The four coal giants, including Shenhua Group, China National Coal Group, Yitai Group and Datong coal mine Group, would give a 10 yuan/t discount for key contract buyers like the nation’s top power groups, said one producer source with direct knowledge of the matter.
That would put the contract price at 500 yuan/t for key contract customers, down from 530 yuan/t originally proposed by those large coal miners, a level much close to the current spot prices at China’s northern ports.
On January 21, the Fenwei/Platts CCI1 index assessed domestic 5500 Kcal/kg NAR coal traded at Qinhuangdao port at 498 yuan/t, down 2 yuan/t from a week earlier.
"We have reached agreement with some key utilities to set the prices at 500 yuan/t," said one insider with one of the top coal firms. "This price would be applied to other utilities as well."
One source with a southern China-based large utility also disclosed that his company has agreed with the said price, noting it an acceptable level.
“It would be good to see the benchmark price agreed at 510 yuan/t before discount," said one source from a Shandong-based coal chemical plant, adding it would enable his company to make favorable profit in 2015.
Most coal miners hoped the benchmark price could be implemented through the whole year of 2015, should the dust settle, one producer source said.
However, many industry insiders expressed doubts on this.

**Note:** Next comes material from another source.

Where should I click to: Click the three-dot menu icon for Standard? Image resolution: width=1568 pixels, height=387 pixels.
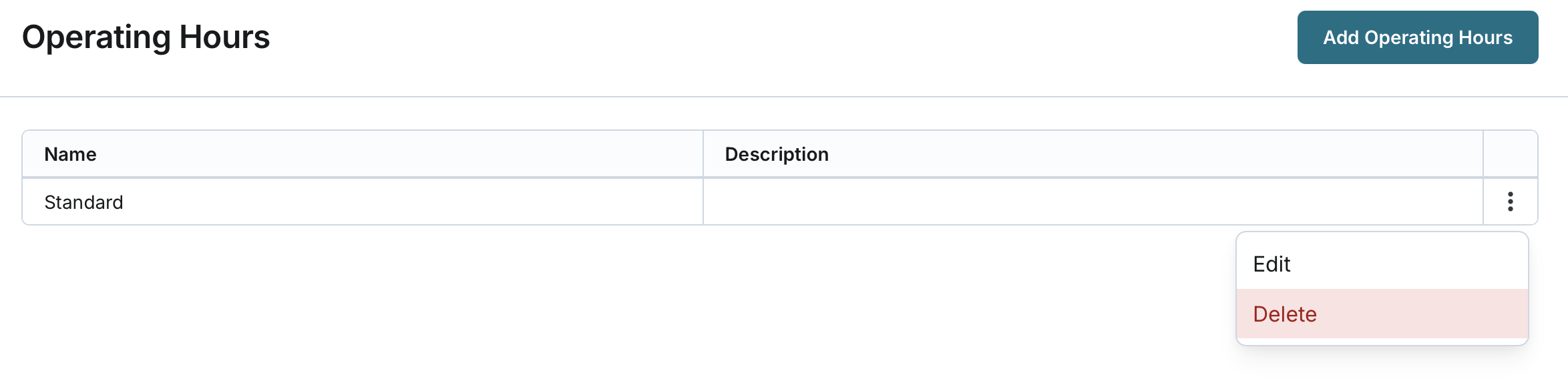[1510, 202]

A Shandong-based importer said utility commitments would still depend on how the spot prices change in the coming year. "It could be short-lived, just like the 2014 benchmark price, which was agreed at 568 yuan/t but only implemented three months."
Market sources estimated the spot price would go even lower in China’s domestic market in the next two months, possibly down to as low as 470 yuan/t, mainly due to weak industrial power demand as the country celebrates its grandest festival – Lunar New Year.
If so, the coal giants would lose market shares if they continue to stick to the benchmark price. "I think they would rather give up this benchmark price than lose market share," said one trader based in Caofeidian port.
Earlier the day, market talks said the top four miners decided at a Tuesday meeting held by the China coal Transport and Distribution Association to set the 2015 benchmark price at 520 yuan/t for coal supplied to power plants.
This however was refuted by utility sources, which considered it unrealistic and unlikely to materialize, even if the government intervenes. "Utilities were aiming at 505 yuan/t for the 2015 contracts," one Beijing-based utility source said.